GROWN-UP ELEMENTARY is a critique of, and reflection on, growing up in the midst of this wicked world. The transition from childhood to adulthood is often shepherded through a way of learning, through a curriculum, through lessons that aren't always the same for everyone. This collection asks, what will you do with what you've learned?
"Grown-up Elementary is a book I plan to send to at least five of the best poets I know, because the writing is that fierce and the material is that urgent. D'mani Thomas has taken personal and collective memories back to school and crafted vivid, beautiful poems about 21st century American childhood. This formally experimental, lyrically astute, and utterly brave first book explores what it feels like to be one of the Black queer teenagers tasked with inheriting a broken world. Even though it declares wryly that theorizing is reserved for a subsequent semester, this is a tiny book full of big thoughts about love, time, sex, beauty, truth, racism, homophobia, the western 'funeral industrial complex, ' accountability, building community, and so much more. One poem admits, 'I know / things don't stop just cause I want in poems, ' but I felt like time did stop when I read this.
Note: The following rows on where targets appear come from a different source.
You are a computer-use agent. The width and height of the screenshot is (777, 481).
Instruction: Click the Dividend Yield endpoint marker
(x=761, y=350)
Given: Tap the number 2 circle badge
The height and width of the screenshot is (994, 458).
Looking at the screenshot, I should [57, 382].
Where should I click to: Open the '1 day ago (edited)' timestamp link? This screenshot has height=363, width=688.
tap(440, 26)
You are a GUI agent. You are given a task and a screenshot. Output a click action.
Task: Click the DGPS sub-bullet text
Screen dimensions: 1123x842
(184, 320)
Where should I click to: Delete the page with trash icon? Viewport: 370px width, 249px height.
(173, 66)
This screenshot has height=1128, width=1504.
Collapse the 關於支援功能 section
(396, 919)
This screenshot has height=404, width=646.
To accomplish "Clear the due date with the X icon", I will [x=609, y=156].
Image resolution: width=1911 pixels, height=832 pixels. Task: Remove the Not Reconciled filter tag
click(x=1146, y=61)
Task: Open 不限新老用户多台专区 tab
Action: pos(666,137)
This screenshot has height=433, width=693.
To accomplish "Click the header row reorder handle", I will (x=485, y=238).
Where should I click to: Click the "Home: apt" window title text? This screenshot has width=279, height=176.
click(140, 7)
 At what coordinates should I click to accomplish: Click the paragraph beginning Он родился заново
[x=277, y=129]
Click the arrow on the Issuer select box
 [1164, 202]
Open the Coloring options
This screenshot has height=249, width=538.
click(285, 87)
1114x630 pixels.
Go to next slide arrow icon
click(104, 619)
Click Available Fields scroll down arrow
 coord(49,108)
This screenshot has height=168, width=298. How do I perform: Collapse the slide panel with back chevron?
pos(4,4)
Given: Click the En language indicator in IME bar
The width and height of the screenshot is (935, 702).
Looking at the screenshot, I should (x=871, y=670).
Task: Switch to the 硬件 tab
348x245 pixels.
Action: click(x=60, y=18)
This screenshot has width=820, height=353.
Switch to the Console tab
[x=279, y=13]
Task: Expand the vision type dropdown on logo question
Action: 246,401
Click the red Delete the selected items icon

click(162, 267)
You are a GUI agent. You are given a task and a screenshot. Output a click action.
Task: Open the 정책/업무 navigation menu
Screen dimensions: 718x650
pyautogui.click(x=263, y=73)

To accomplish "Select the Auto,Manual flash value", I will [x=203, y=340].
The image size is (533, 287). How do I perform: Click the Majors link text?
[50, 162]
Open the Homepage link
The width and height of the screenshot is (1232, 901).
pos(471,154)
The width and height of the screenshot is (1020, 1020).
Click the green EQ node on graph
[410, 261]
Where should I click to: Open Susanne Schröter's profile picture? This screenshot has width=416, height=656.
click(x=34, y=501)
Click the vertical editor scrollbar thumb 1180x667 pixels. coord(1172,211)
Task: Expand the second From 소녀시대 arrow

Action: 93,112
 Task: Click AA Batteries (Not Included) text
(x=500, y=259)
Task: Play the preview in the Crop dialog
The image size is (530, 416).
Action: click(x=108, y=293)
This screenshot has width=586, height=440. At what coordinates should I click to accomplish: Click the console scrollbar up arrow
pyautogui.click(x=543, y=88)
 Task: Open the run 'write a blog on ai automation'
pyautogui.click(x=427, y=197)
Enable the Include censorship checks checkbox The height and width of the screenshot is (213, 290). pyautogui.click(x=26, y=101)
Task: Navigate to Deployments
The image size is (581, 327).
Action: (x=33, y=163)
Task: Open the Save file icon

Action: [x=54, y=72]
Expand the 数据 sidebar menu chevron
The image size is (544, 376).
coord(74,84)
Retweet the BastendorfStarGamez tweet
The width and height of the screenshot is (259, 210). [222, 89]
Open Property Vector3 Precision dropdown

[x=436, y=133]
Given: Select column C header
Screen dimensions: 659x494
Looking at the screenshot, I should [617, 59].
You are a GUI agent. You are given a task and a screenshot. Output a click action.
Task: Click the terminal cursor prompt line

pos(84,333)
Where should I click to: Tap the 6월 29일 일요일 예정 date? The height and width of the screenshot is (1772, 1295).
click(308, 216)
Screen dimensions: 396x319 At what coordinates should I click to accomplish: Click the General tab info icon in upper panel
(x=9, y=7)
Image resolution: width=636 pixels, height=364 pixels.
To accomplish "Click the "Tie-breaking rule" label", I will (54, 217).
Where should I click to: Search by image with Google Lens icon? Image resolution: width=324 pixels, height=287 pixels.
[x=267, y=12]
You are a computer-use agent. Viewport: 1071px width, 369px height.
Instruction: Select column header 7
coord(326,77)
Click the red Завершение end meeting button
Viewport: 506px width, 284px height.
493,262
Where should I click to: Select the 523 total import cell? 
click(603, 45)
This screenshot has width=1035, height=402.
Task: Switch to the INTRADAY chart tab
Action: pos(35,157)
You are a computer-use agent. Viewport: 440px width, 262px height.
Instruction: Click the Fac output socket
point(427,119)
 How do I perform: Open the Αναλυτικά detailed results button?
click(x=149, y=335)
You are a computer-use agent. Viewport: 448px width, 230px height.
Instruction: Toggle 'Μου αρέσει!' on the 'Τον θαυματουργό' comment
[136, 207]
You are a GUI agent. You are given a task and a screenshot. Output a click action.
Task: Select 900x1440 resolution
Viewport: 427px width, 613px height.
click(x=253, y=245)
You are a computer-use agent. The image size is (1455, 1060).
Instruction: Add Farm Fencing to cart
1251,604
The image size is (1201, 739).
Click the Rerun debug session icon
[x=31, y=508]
Thomas's verse has my full attention."--Chiyuma Elliott, author of Vigil
"What D'mani Thomas does with poem structure and style--math equations do to the minds of those who struggle through an underfunded public school system. Grown-up Elementary is rapid-fire and charming. I read the whole thing as a read, if you know, you know! This body of work is innocent and complex, a second guess covered in gold teeth the tooth fairy let you keep. On gawd, the author takes such elaborate and unapologetic risks that are painfully funny, honest, and breathtakingly curious."--Ebony Stewart, author of Home.Girl.Hood.
"Some poems move us in our blood, and some move us in our spirits. These poems, D'mani's poems, do both--and then more. Timelines of our lives are shaken here, collapse here, and D'mani offers the pieces back to us, dancing."--shivani narang, author of in another life
"D'mani's poetry is Black, queer, and hood af. A reminder Black children are always adults. They pull from the intersectional spirit realm to create a work that brings classroom side chatter, unshared struggles and recurring nightmares to life. Like lunchroom trauma stories told over uncontrollable laughter these poems are dead serious and playfully humorous. Far more relevant than any lesson in a traditional classroom. D'mani's work is a textbook on surviving in the intersections of Blackness, queerness in a community that stay being colonized. An anthem, a eulogy and roast session. D'mani is the griot we need right now."--Cece Jordan
Poetry. African & African American Studies. LGBTQ+ Studies.